The usual primitives. Read, write, bash, web. Memory, three tiers. Gmail, Telegram, home-assistant, paper-trading API.
n8n as the primary tool. Every workflow that has to outlive a single context window, scheduled jobs, branching content pipelines, durable retries, anything that takes longer than a few minutes, lives as an n8n workflow. The agent invokes the workflow when it decides that's the right move. It does not coordinate with the workflow as a peer. It calls it as a tool.

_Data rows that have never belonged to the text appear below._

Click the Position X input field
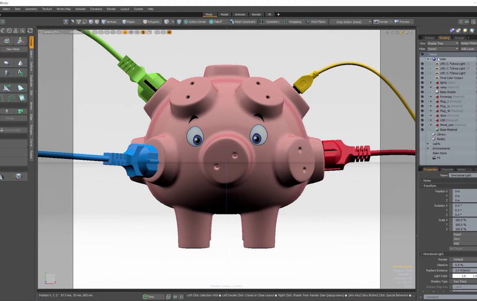The image size is (477, 301). coord(462,191)
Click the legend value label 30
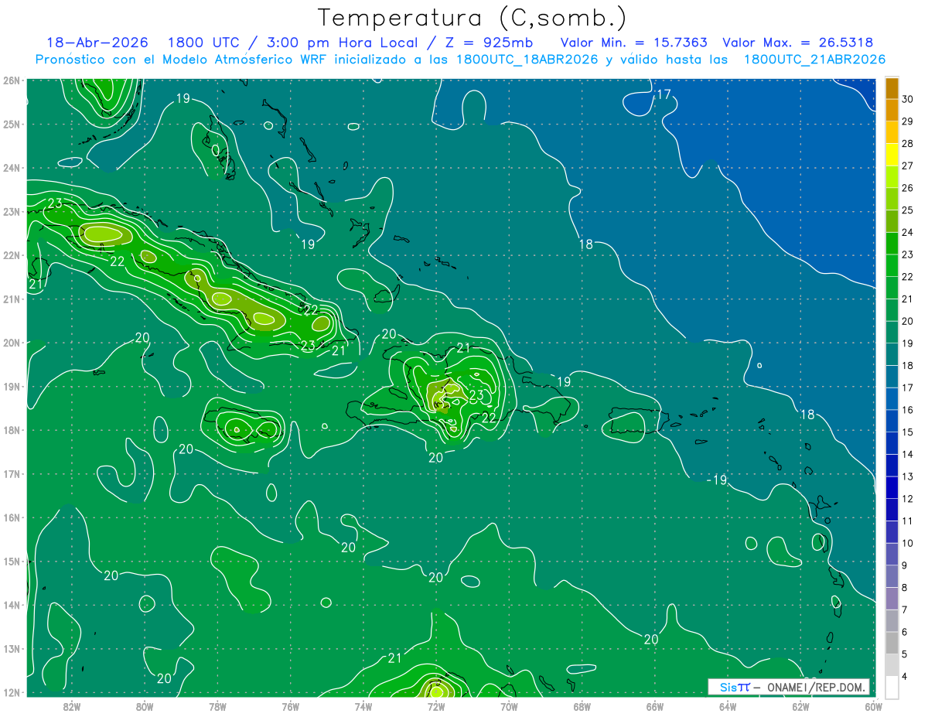The width and height of the screenshot is (928, 717). point(908,99)

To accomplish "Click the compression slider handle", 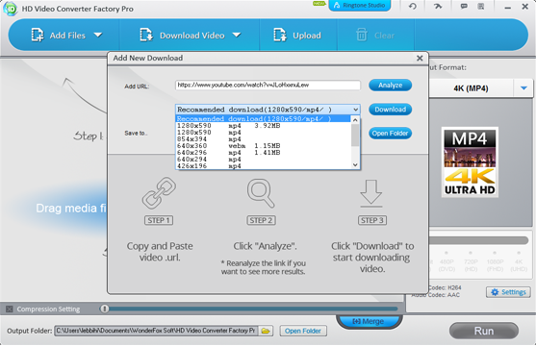I will coord(105,309).
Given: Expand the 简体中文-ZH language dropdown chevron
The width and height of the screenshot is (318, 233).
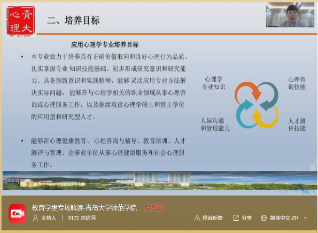Looking at the screenshot, I should pos(306,218).
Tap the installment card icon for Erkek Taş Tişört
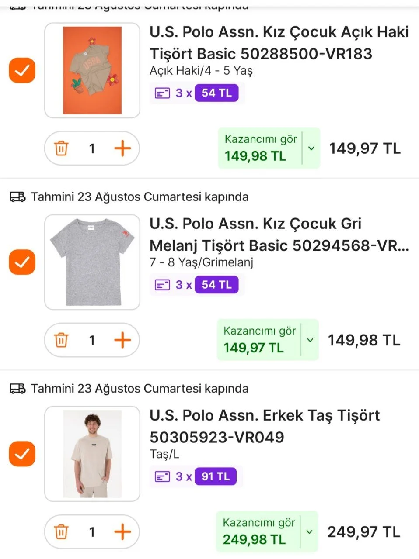Image resolution: width=419 pixels, height=559 pixels. (x=162, y=476)
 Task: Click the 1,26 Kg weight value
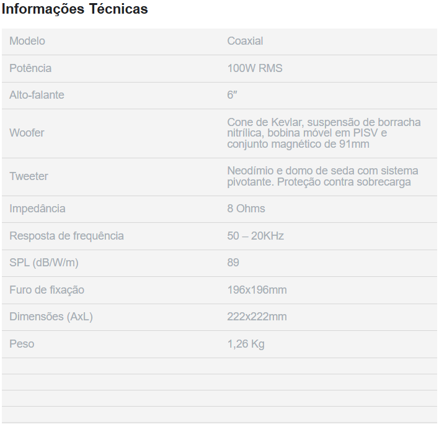pos(246,344)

That is the entire architecture. There is no scheduler-of-schedulers. There is no agent fleet. There is no coordination layer. When you remove those, what's left is a loop that picks a tool, calls it, reads the result, and decides what to do next. Everything else is bookkeeping.

What survived the rewrite

Plenty did. Some of it is the most useful work on this site:

The memory system. Three tiers: core, archival, working. The same shape. Single agent or fleet, the agent still needs to know what happened yesterday, and that machinery is unchanged.
The model router. Routing the same agent across different models for different tasks turns out to matter more than routing different tasks to different agents. The harness study (linked below) is the canonical write-up.
The evaluation pipeline. Eval signals, taste signals, structural verifiers on what "completed" actually means, the work that catches an agent paraphrasing its prompt and calling it an answer.
n8n itself. The workflows I wrote for the fleet largely became the workflows the one agent now invokes. The architecture changed; the durable execution surface did not.
The bug discipline. Every "completed" claim with a structural witness on the way out, a stamped column, a SQL trigger, a tool-use floor. That ethos survived intact and is, honestly, the actual moat.

What this site publishes from here on

Field notes from one agent in production. Bug-log entries with structural fixes. Cost figures from the running ledger. Honest comparisons of the models the agent routes between. Notes when something I previously argued for turns out to have been wrong.

The instinct that "scale = more agents" is a dead end, and arguing against it is no longer the interesting work. The interesting work is the next layer of questions: how to make the one agent more reliable, what tool-use floors actually catch, what the agent's "completed" should mean, how memory degrades under hostile context, where the evaluation signal becomes the bottleneck, when a model swap beats a prompt rewrite.

If you came here for the agent-fleet posts, they are still in the archive. They got the data right and the framing wrong. The shift is real and I wanted it on the record.

I changed my mind. From a fleet of agents to one agent.